On Wed, Oct 24, 2012 at 12:06:35PM -0400, Tom Lane wrote:
> Noah Misch <n...@leadboat.com> writes:
> > For FKs, we currently document that "The referenced columns must be the
> > columns of a non-deferrable unique or primary key constraint in the 
> > referenced
> > table."  Taking that literally, one might imagine that bare UNIQUE indexes 
> > do
> > not qualify.  However, transformFkeyCheckAttrs() does accept them, including
> > indexes with non-default operator classes:
> 
> Indeed, and considerable sweat was spilled to make that happen.  I'm
> pretty unimpressed with any proposal that we should just blow that off
> for array keys.  Now, I concede that cross-type FKs are a corner case to
> begin with, and we may well end up concluding that it's just too much
> work to handle it for arrays because of the lack of infrastructure for
> applying non-default comparison operators to arrays.  But I don't want
> that to happen just because we failed to even think about it.

Sure, it's important to raise for discussion.  The way I see it, it's the
existing functions and operators for arrays that blew off non-default element
operator classes.  This patch is just dealing with those building blocks on
their own terms.  I would hesitate to give up cross-type support, but support
for a non-default operator class on the PK side seems expendable.  Given the
limitations that I mentioned for the corresponding feature of ordinary foreign
keys, I'm skeptical of its importance for ELEMENT foreign keys.

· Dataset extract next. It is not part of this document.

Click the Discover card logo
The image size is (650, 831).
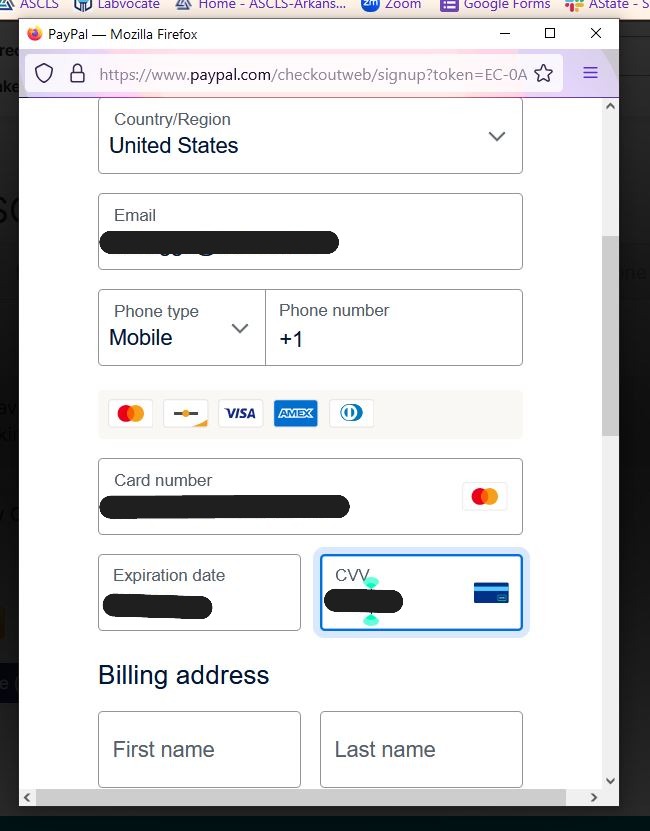click(186, 413)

On further reflection, we could stop short of preemptively forbidding
non-default operator classes and just teach transformFkeyCheckAttrs() to
select an affected index only as a last resort.  The
equality_ops_are_compatible() check in ATAddForeignKeyConstraint() may proceed
to reject the index.  A text_pattern_ops UNIQUE index uses the same equality
operator as a UNIQUE constraint, and it would continue to be rightly accepted.

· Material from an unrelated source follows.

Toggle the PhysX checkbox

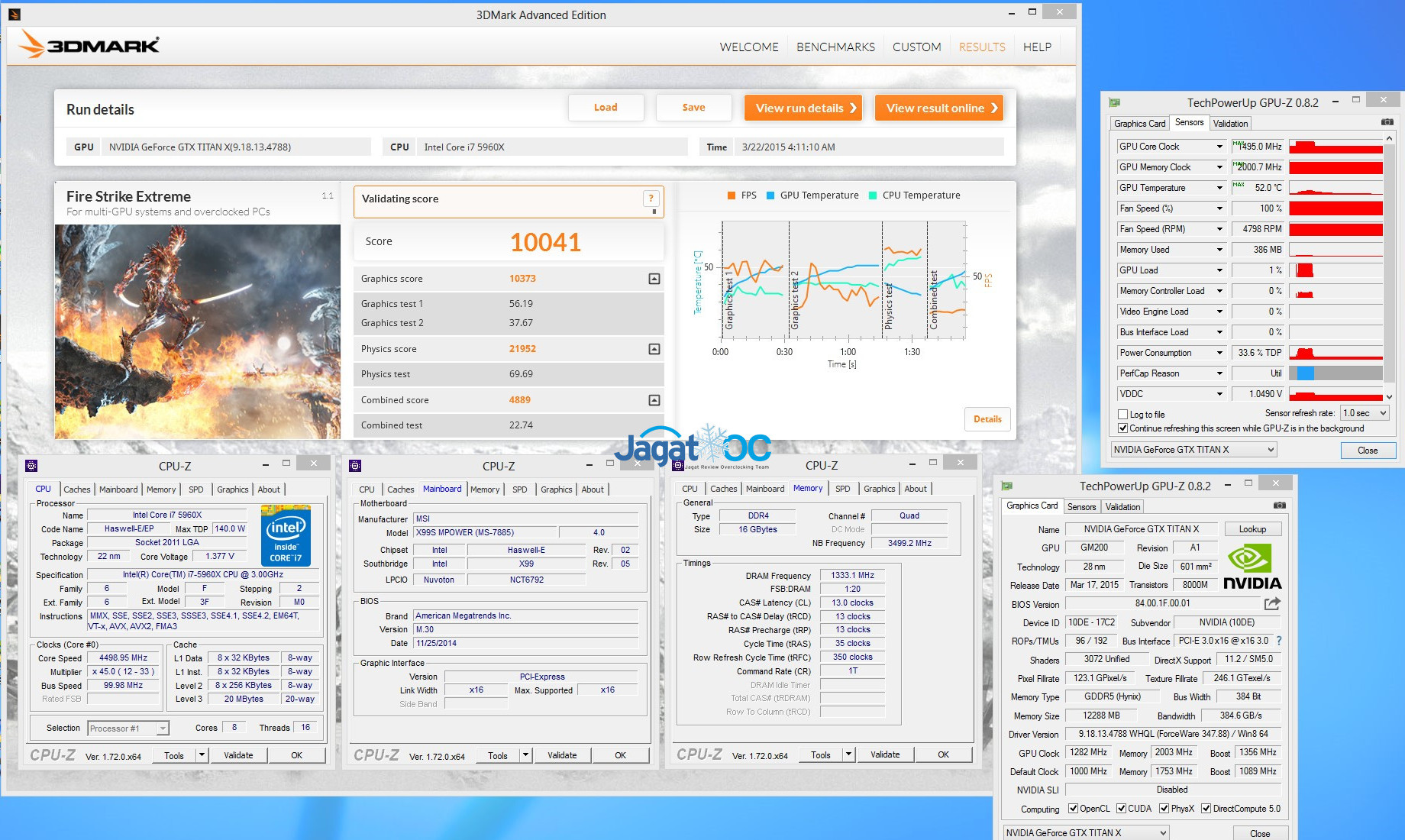click(x=1164, y=809)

> However, I'm about to bounce this patch back for rework anyway, because
> I've just noticed that it has fatal performance issues.  If you issue
> any UPDATE or DELETE against the PK table, you get a query like this
> (shorn of some uninteresting syntactic details) for checking to see
> if the RI constraint would be violated:
> 
> SELECT 1 FROM ONLY fktable x WHERE $1 = ANY (fkcol) FOR SHARE OF x;
> 
> It is impossible to implement this query except with a full-table
> seqscan on the FK table.  You can put a GIN index on the array fkcol,
> but that won't help, because "something = ANY (indexedcol)" isn't an
> indexable condition.  I don't think we can ship a feature that's
> unusable for anything except toy-sized tables, and that's what this is
> right now.
> 
> One way we could consider making this GIN-indexable is to change it to
> 
> SELECT 1 FROM ONLY fktable x WHERE ARRAY[$1] <@ fkcol FOR SHARE OF x;
> 
> However, that puts us right back into the problem that we have no
> control over the specific comparison semantics that <@ uses.
> 
> Or we could try to teach PG to make "something = ANY (indexedcol)"
> indexable.  That would likely be a pretty substantial amount of work
> though.  In particular, matching such a query to a GIN index would
> require knowing whether the "=" operator corresponds to the idea of
> equality embodied in the GIN opclass's key compare() method, and that
> isn't information that's available from the current opclass API.

Perhaps, then, excluding all cross-type ELEMENT FKs is the right start.  With
that and the operator compatibility check already appearing in the patch, we
can prove that <@ has the right semantics.  Doing better adds either large
subprojects or seemingly-ad-hoc limitations.  It's ugly, but only in a manner
comparable to "ARRAY[0.0] < ARRAY[0]" finding no operator.